**What is needed**
Where does the word "click" appear in the data? Copy every line that holds it.

┌─ Data

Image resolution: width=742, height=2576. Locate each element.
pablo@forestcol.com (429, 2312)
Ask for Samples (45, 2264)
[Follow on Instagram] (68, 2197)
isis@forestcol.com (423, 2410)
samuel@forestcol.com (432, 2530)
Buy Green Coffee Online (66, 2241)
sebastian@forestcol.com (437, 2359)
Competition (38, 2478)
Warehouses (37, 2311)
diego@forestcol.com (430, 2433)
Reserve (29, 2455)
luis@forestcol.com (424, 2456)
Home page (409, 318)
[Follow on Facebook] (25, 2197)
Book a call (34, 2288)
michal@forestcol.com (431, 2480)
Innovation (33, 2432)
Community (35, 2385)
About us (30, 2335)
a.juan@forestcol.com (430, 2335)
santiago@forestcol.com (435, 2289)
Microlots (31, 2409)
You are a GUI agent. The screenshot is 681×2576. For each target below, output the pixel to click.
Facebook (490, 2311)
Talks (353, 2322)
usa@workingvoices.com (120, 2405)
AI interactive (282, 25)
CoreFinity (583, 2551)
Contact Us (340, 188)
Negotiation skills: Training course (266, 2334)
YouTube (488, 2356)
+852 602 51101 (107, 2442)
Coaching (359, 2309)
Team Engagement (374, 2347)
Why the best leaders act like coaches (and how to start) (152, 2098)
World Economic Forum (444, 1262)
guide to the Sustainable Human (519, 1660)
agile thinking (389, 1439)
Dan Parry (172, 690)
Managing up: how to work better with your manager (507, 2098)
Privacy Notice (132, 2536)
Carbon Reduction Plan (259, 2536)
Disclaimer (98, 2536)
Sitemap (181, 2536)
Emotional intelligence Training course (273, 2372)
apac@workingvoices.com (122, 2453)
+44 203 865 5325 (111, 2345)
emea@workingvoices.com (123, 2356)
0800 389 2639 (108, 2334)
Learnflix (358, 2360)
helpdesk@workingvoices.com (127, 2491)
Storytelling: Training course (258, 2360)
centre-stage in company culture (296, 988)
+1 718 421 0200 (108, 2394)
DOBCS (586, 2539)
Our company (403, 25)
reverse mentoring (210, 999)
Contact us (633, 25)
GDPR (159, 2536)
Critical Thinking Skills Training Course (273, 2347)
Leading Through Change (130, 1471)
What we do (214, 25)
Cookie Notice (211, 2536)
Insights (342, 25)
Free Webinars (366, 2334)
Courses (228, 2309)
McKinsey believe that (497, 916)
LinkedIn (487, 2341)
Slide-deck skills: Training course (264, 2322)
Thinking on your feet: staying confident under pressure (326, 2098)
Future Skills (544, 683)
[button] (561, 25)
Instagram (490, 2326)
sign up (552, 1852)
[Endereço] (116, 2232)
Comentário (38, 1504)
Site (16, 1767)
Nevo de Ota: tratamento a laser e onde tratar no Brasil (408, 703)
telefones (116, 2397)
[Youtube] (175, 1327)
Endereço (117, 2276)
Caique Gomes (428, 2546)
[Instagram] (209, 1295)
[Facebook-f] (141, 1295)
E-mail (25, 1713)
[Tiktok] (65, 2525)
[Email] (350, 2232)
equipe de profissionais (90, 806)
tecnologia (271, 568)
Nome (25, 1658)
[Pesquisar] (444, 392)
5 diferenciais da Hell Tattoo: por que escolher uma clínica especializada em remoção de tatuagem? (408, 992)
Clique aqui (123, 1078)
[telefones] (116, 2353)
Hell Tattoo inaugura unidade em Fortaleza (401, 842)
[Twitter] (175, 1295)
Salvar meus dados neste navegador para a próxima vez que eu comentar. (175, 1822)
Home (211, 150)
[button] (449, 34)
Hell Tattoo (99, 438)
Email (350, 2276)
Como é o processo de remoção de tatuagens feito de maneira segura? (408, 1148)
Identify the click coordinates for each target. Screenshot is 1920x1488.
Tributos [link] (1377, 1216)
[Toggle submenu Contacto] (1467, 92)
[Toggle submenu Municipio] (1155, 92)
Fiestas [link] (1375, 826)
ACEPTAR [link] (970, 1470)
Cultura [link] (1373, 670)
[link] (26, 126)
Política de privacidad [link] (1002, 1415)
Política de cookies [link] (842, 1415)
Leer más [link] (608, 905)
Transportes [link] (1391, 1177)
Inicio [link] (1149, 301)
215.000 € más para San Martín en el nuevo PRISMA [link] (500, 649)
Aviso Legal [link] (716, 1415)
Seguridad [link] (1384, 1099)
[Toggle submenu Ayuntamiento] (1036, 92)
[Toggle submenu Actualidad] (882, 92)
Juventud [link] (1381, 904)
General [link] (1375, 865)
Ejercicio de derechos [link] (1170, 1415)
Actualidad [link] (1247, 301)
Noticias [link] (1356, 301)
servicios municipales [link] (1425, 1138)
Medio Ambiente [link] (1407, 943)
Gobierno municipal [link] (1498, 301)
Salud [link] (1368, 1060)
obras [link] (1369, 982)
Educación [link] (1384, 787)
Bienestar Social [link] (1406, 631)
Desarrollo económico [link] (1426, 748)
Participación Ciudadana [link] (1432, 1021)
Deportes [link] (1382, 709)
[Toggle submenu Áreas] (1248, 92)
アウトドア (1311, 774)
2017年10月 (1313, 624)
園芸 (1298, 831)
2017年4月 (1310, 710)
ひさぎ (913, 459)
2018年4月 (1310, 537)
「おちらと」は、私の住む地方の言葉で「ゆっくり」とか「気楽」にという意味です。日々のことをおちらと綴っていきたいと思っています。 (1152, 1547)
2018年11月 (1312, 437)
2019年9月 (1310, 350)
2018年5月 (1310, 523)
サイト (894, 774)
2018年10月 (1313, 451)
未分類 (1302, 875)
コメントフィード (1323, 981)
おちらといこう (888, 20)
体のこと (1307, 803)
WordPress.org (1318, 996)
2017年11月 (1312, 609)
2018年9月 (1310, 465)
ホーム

└─

**Written response**
You are a GUI agent. The screenshot is 681×2576. For each target below, output the pixel to click.
Identify the click coordinates for each target. Screenshot is 1920x1488.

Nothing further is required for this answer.